▸ What the task requires
Retype exactly the span of lines below from the one with "Image resolution: width=617" through the one with "Image resolution: width=1288". Do not include pictures.

▸ Supplied records
--- START ---

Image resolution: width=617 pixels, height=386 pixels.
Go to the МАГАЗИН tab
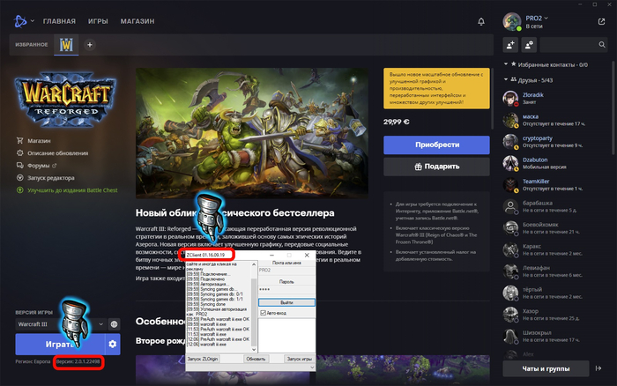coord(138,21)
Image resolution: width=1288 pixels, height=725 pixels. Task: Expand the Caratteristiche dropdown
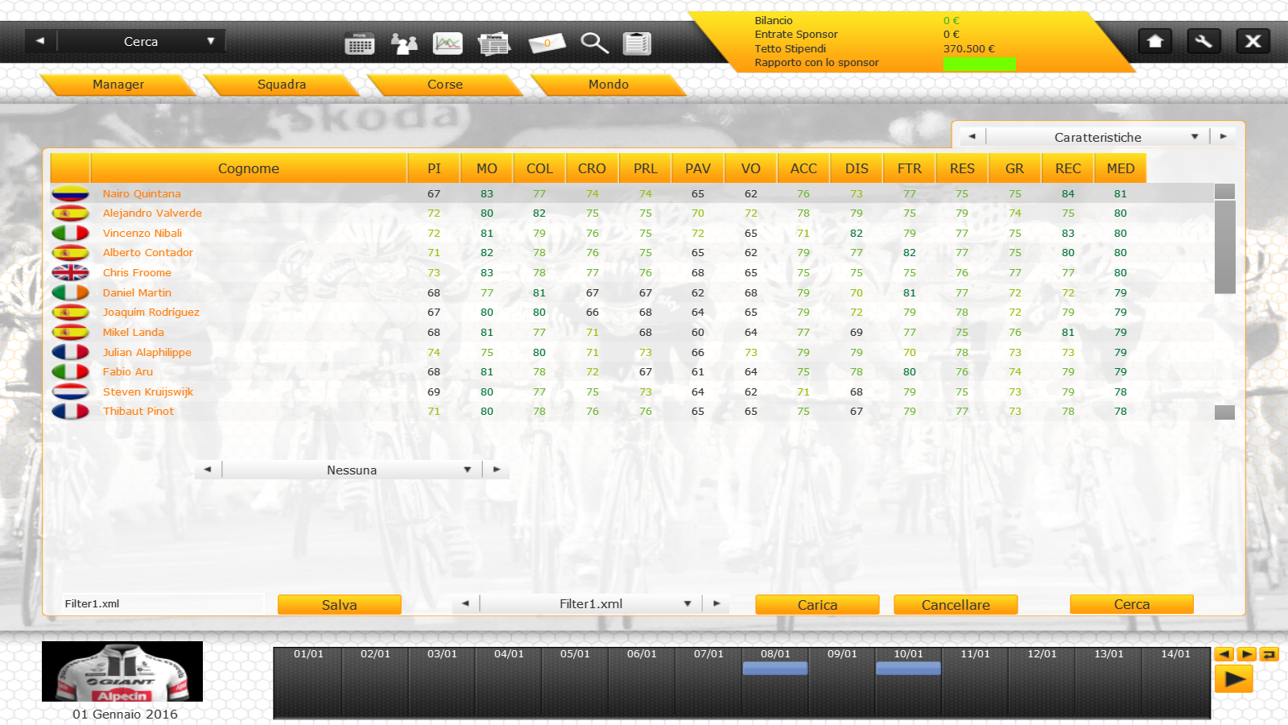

--- END ---
--- START ---

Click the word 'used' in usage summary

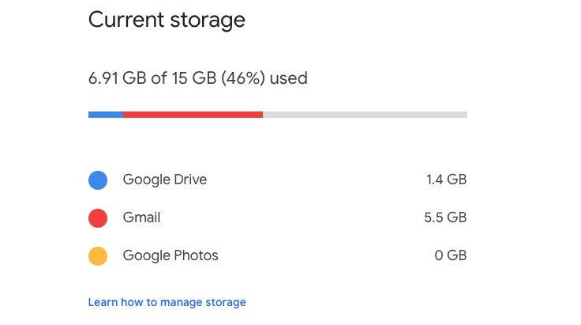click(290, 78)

--- END ---

▸ Result
Image resolution: width=617 pixels, height=386 pixels.
Go to the МАГАЗИН tab
coord(138,21)
Image resolution: width=1288 pixels, height=725 pixels. Task: Expand the Caratteristiche dropdown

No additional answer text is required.